Personal information
- Full name: Neil Anthony Murphy
- Date of birth: 19 May 1980 (age 45)
- Place of birth: Liverpool, England
- Height: 5 ft 10 in (1.78 m)
- Position(s): Defender

Team information
- Current team: Maghull FC

Youth career
- 199?–1999: Liverpool

Senior career*
- Years: Team / Apps / (Gls)
- 1999–2000: Liverpool / 0 / (0)
- 2000: → Luton Town (loan) / 0 / (0)
- 2000–2002: Blackpool / 7 / (0)
- 2002: Altrincham / 8 / (0)
- 2002–2006: Marine / 106 / (4)
- 2006–2007: Kidsgrove Athletic
- 2007–2008: Kendal Town
- 2010–: Maghull

International career
- England U17
- 1999: England U20 / 2 / (0)

= Neil Murphy =

English footballer

Neil Anthony Murphy (born 19 May 1980 in Liverpool) is an English former professional footballer, who plays for Maghull FC, he also still works part-time as a coach for Liverpool's academy. He has represented England at under-17 and under-20 levels.

==Club career==

Murphy began his career as a trainee with Liverpool, turning professional in August 1999 at Liverpool, previously he had played in the same youth sides as Steven Gerrard, Michael Owen and Jamie Carragher. He joined Luton Town on loan in February 2000, but returned to Liverpool without making his debut. Released by Liverpool at the end of the season, he joined Third Division club Blackpool on a free transfer in July 2000. He made his debut on 12 August 2000 as a substitute for Mike Newell as Blackpool won 3–1 at home to Hull City.

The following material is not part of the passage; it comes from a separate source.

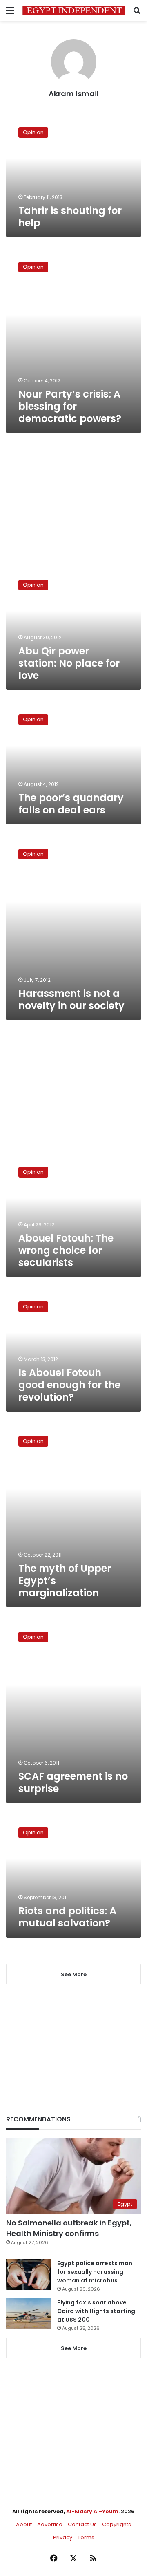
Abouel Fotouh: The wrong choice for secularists (66, 1250)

He joined Altrincham in 2002, but played just eight times before joining Northern Premier League rivals Marine in November 2002.

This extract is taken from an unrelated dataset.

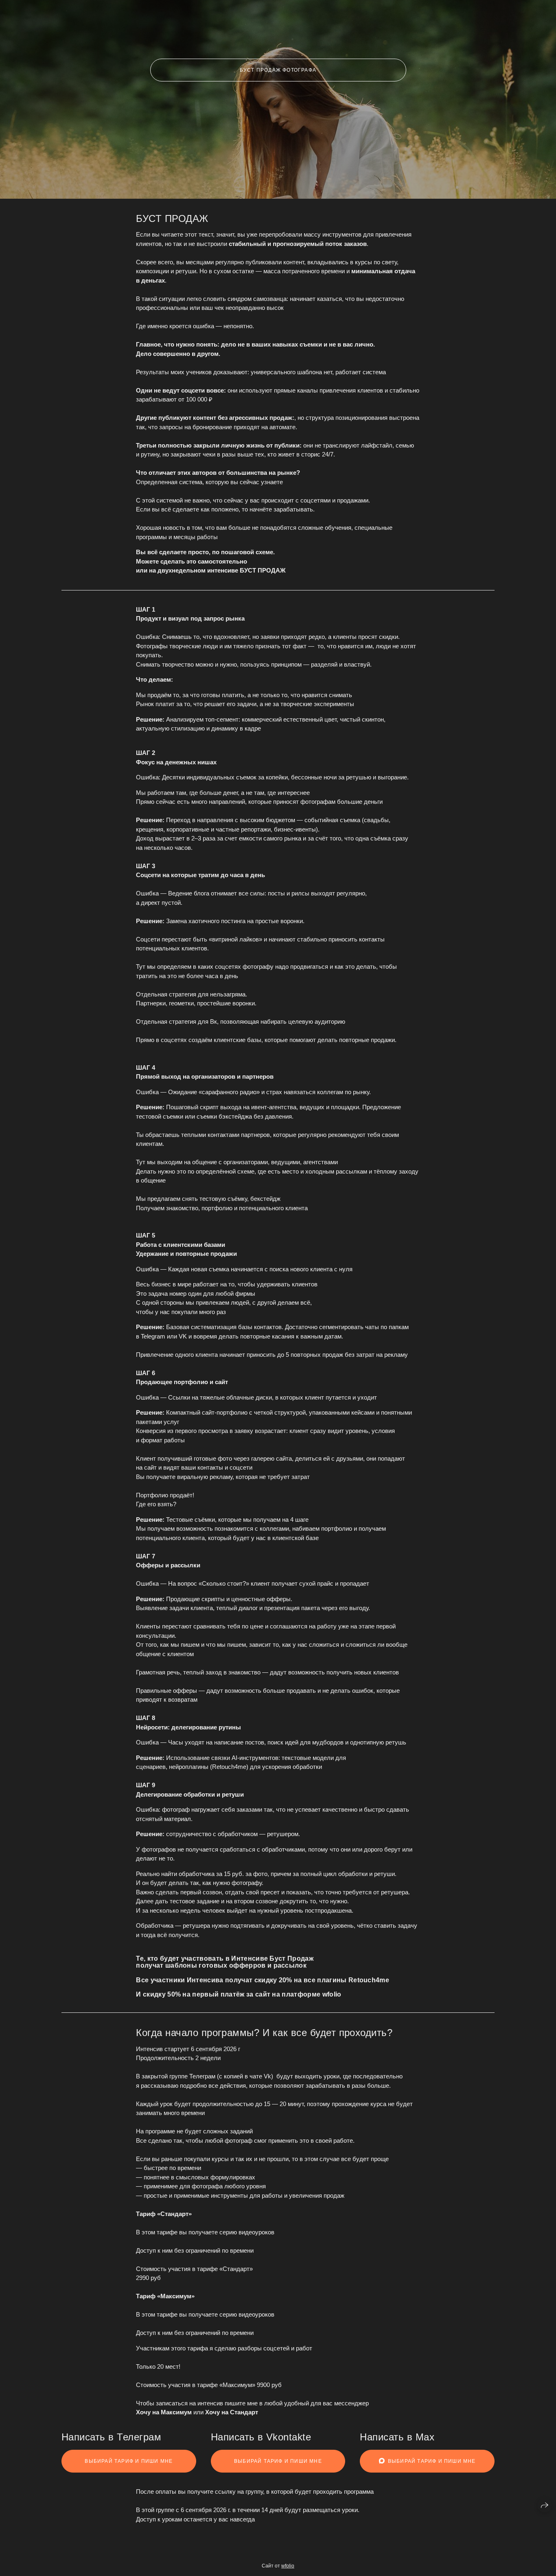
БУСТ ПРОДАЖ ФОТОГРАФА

He joined Kidsgrove Athletic in 2006, but broke his leg in a collision with a teammate while warming up in October 2006. He resigned for Kidsgrove in July 2007, but left to join Kendal Town during the following season. His availability became limited during the 2008–09 season due his new job as a fireman.

In June 2010 Neil joined his home town club Maghull FC who play in the West Cheshire League.

==International career==
Murphy made two appearances for the England national under-20 team at the 1999 FIFA World Youth Championship in Nigeria. He featured in the group stage against the United States and Japan as England failed to progress to the next round.